Я решил, что полчаса это ничего. Можно подождать.
Блин! Я плохо знал сибиряков! Ребята веселились не просто до утра. Их вечеринка продолжалась до обеда следующего дня. На пол падать они не собирались даже после этого.
5
Утром мы постояли на станции Архара (населенной, надо думать, архаровцами) и с Дальневосточной выехали на Забайкальскую железную дорогу.
Местные жители подготовили к нашему приезду столики со своими товарами: пиво, китайская лапша, жаренные куриные ноги. Большие кедровые шишки издалека были неотличимы от ананасов.
К дверям вагона подбегают барышни. Толстые куртки на меху. Спортивные штаны с полосками. Из-под штанов торчит обувь на шпильке. Барышни торгуют пирожками и связками колбас.
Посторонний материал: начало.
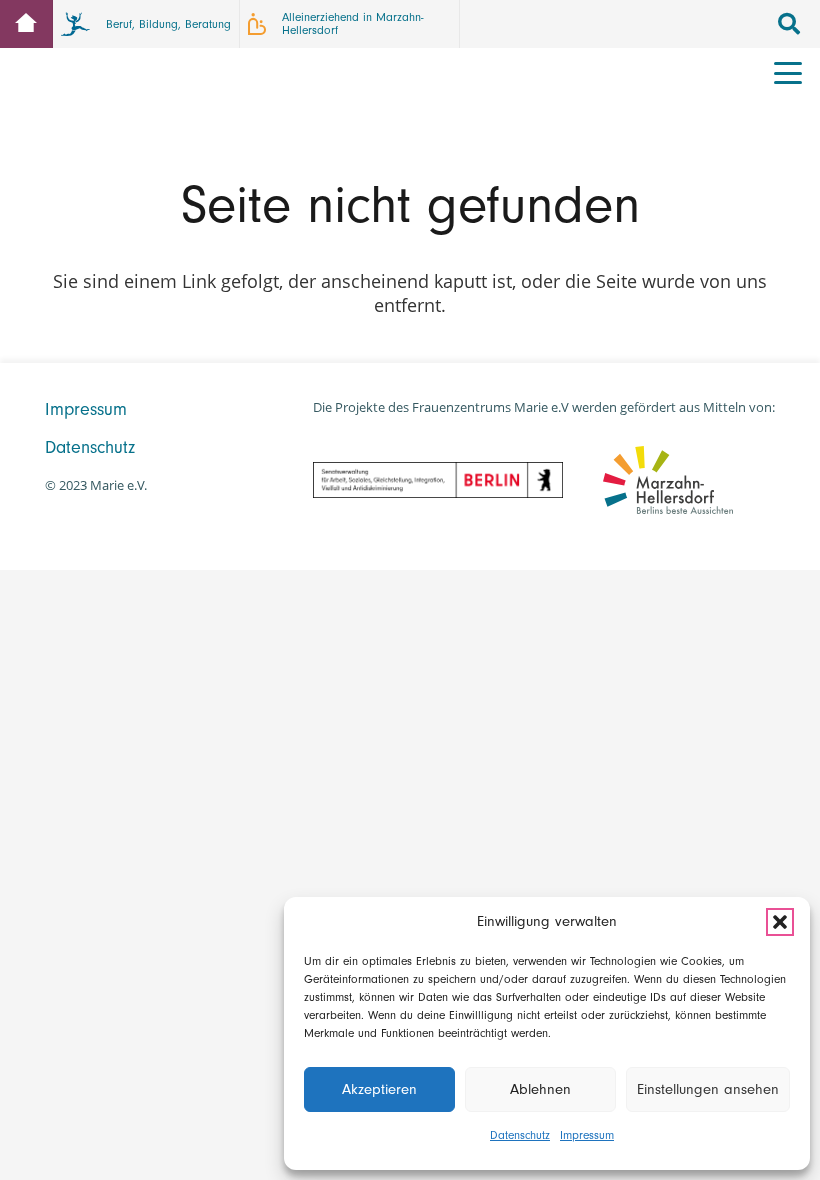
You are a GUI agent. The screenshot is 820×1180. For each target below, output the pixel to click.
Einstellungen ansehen (708, 1089)
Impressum (587, 1135)
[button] (780, 922)
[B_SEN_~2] (438, 480)
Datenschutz (520, 1135)
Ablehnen (540, 1089)
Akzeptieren (379, 1089)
Пассажиры бродили между столиками без верхней одежды. Одна женщина — в халате и с голыми ногами. Температура вне вагона была ниже —25 °С. Я выкурил сигарету и тоже совершил несколько покупок.
Цены были смешными. За $1,20 я запасся едой на два дня вперед. Когда продавец отсчитывал мне сдачу, я разглядел, что у него по самую ладонь ампутированы отмороженные пальцы.
За время стоянки особый железнодорожный сотрудник успевал кувалдой отбить намерзшие под туалетом воду и экскременты. Помимо людей, по платформе бегали грязные мохнатые псы. Они знали: если с поднятой лапой посидеть у дверей вагона или громко подать голос, пассажиры могут кинуть еды.
Брошенный объедок означал для псов продолжение жизни. Поэтому в горло конкурентам вцеплялись они моментально. Когда им кидали еду (или становилось ясно, что ничего не светит), псы быстро перебегали к соседнему вагону.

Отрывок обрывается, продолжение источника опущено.